**Supplied records**:
▬▬▬▬▬▬
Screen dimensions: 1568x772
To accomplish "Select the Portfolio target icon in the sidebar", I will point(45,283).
▬▬▬▬▬▬
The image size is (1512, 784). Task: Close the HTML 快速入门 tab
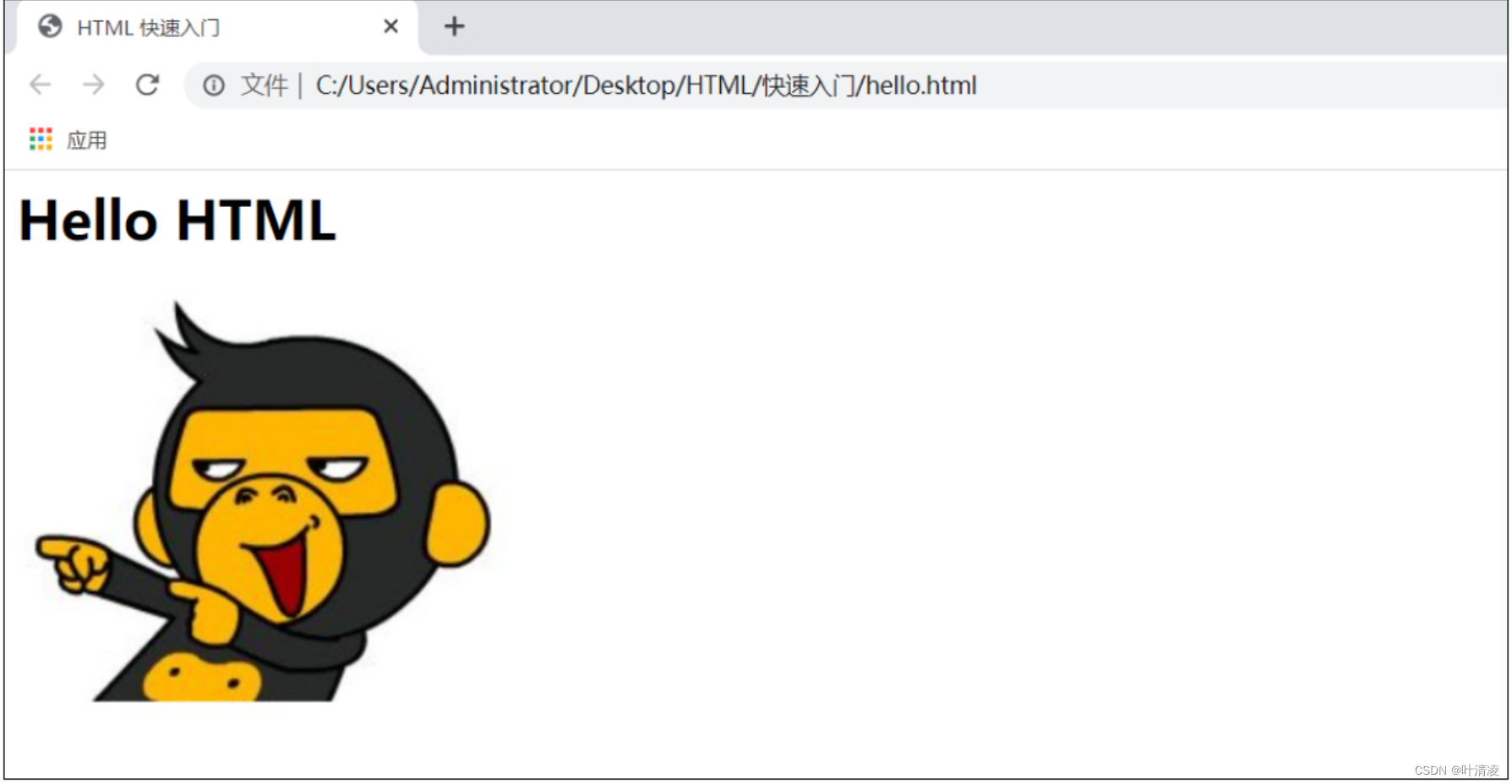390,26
▬▬▬▬▬▬
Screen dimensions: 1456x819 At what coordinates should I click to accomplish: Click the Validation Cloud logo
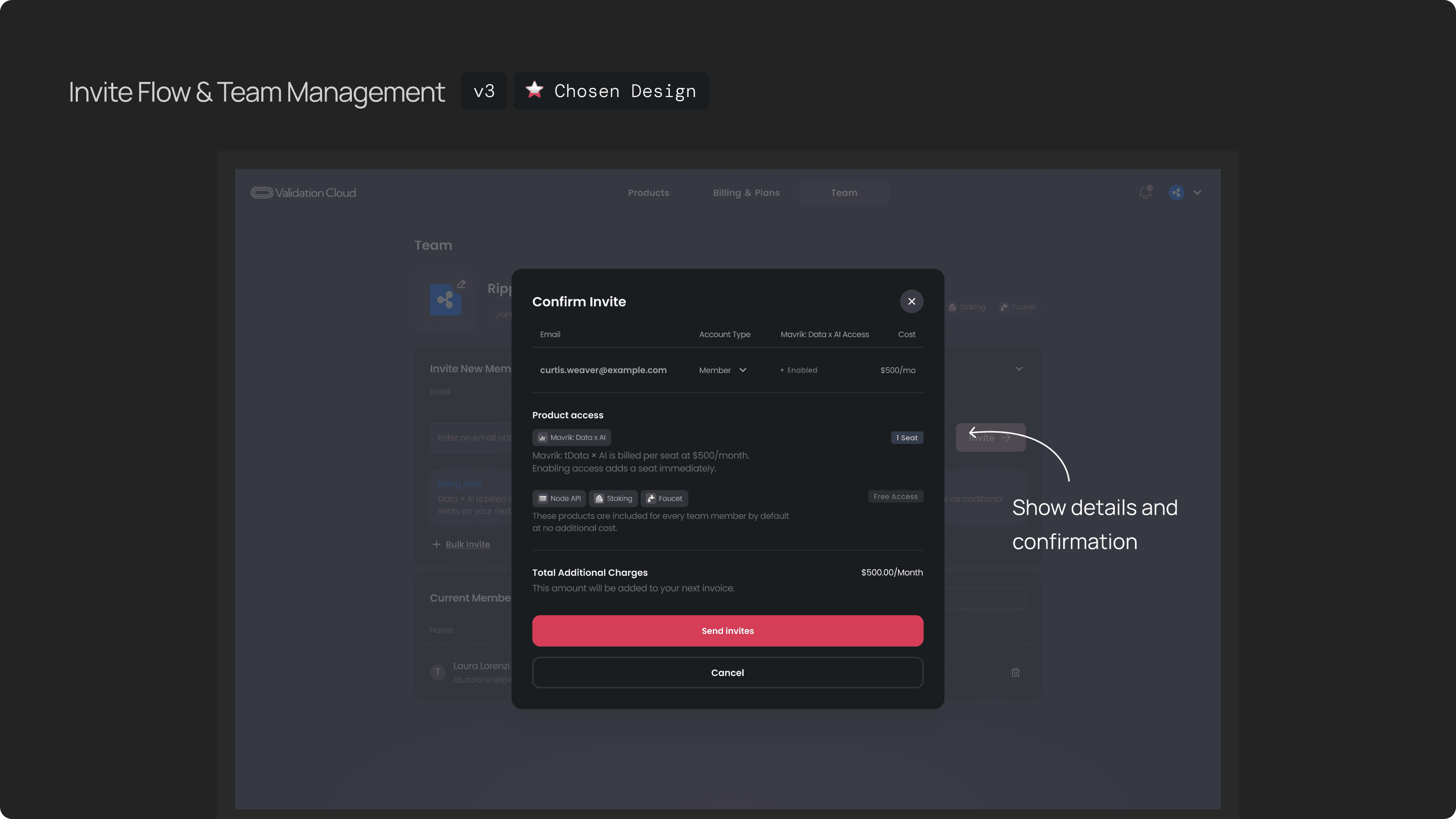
▬▬▬▬▬▬
**What to do**:
Go over the records above and tally each line that includes "Screen". Give the total by itself.

**Output of the exercise**:
2